The above two stories are some of the clinical data from a 2008 study regarding hypersexuality, also known as compulsive sexual behavior, following brain injury. Hypersexuality, previously termed nymphomania in men and satyriasis in women, is, “the inability to regulate one’s sexual behavior that is a source of significant personal distress.” It is about the object of sex, as opposed to the relationship. Sexual fantasies, urges and behavior become a preoccupation that is difficult to control, causes distress and ultimately has negative effects on one’s health and life. Its presentation can be in numerous ways, such as through excessive and public masturbation, an excessive number of sexual partners, an excessive use of pornography and/or paying for sex. If this occurs for over 6 months, it is considered an addiction, specifically a process addiction like gambling, binge eating or compulsive spending.

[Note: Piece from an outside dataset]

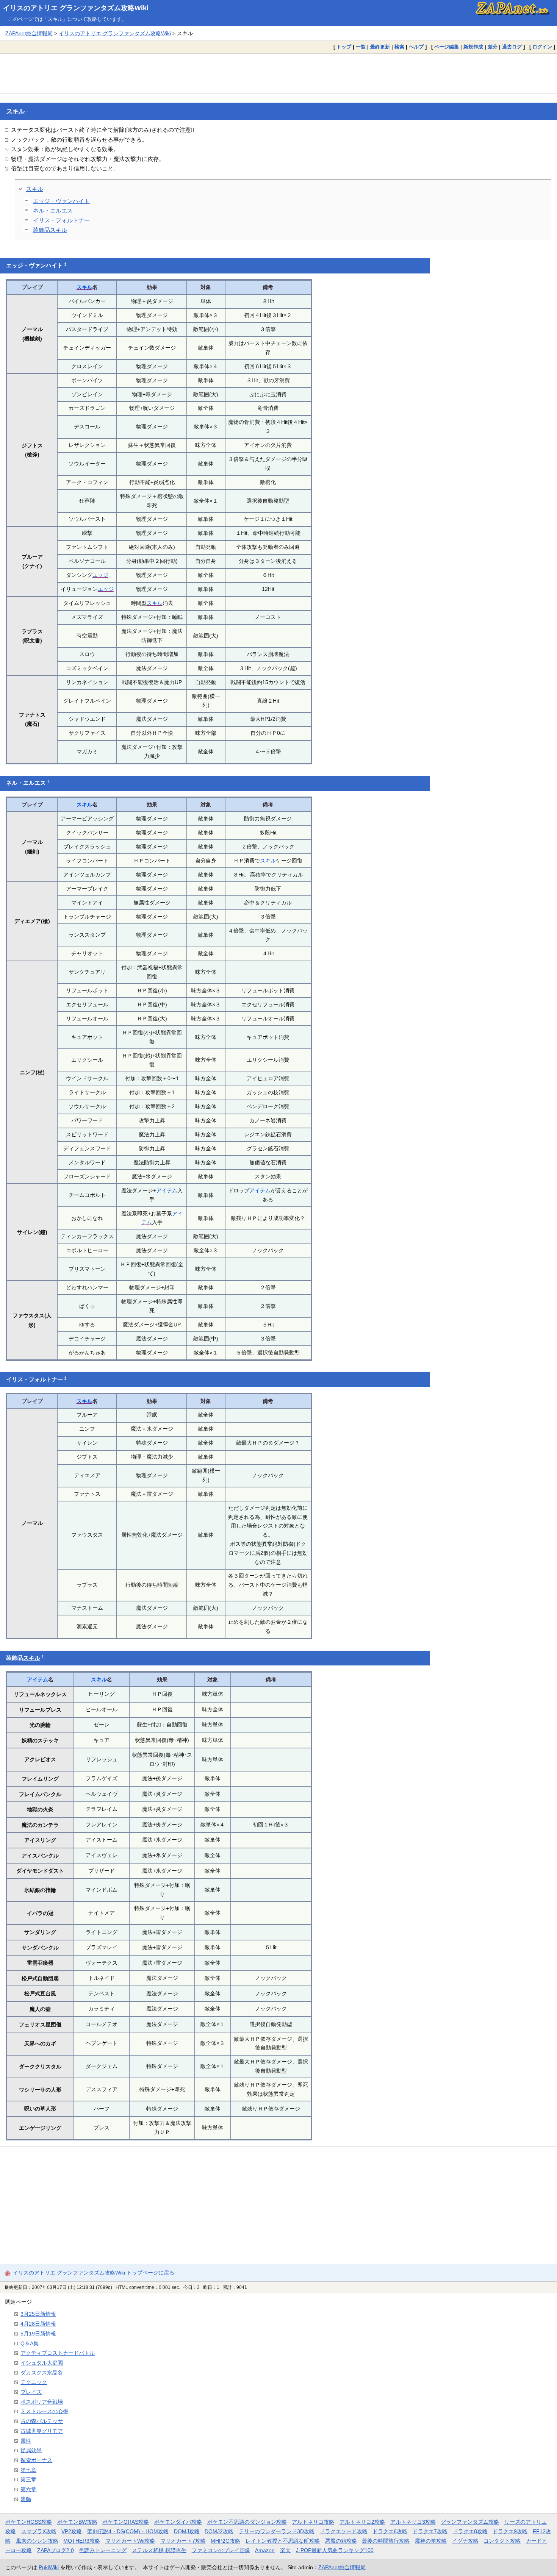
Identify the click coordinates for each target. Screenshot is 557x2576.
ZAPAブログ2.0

Also, like any other addiction, hypersexuality has a neurological basis and, therefore, can be either a primary diagnosis or secondary diagnosis caused by another disorder, such as bipolar disorder, dementia or traumatic brain injury, among other disorders, or caused by medication, like dopamine agonist. Neurologically, it is caused by an injury to the frontal lobe. Though it may be a sensational topic, it is rare. (It is more common among those arrested for exhibitionism than it is for the general public. “Between 5 and 35% of those arrested for exhibition are found to be suffering from organic disorders to which the behavior can be at least partially attributed.”) Additionally, it is more common in men.
Despite all the federal research to prove it as a unique impulse control issue, when the DSM-5 (Diagnostic and Statistical Manual of Mental Disorders, 5th Edition) came out in October 2017, hypersexuality was not included. (Hypersexuality and compulsive sexual behavior both fell under the “sexual disorders not otherwise specified” category in DSM-4.) That year, though, the NIH did develop a new defining phrase to explain actions that occur due to the disorder: the sexhavior cycle of hypersexuality.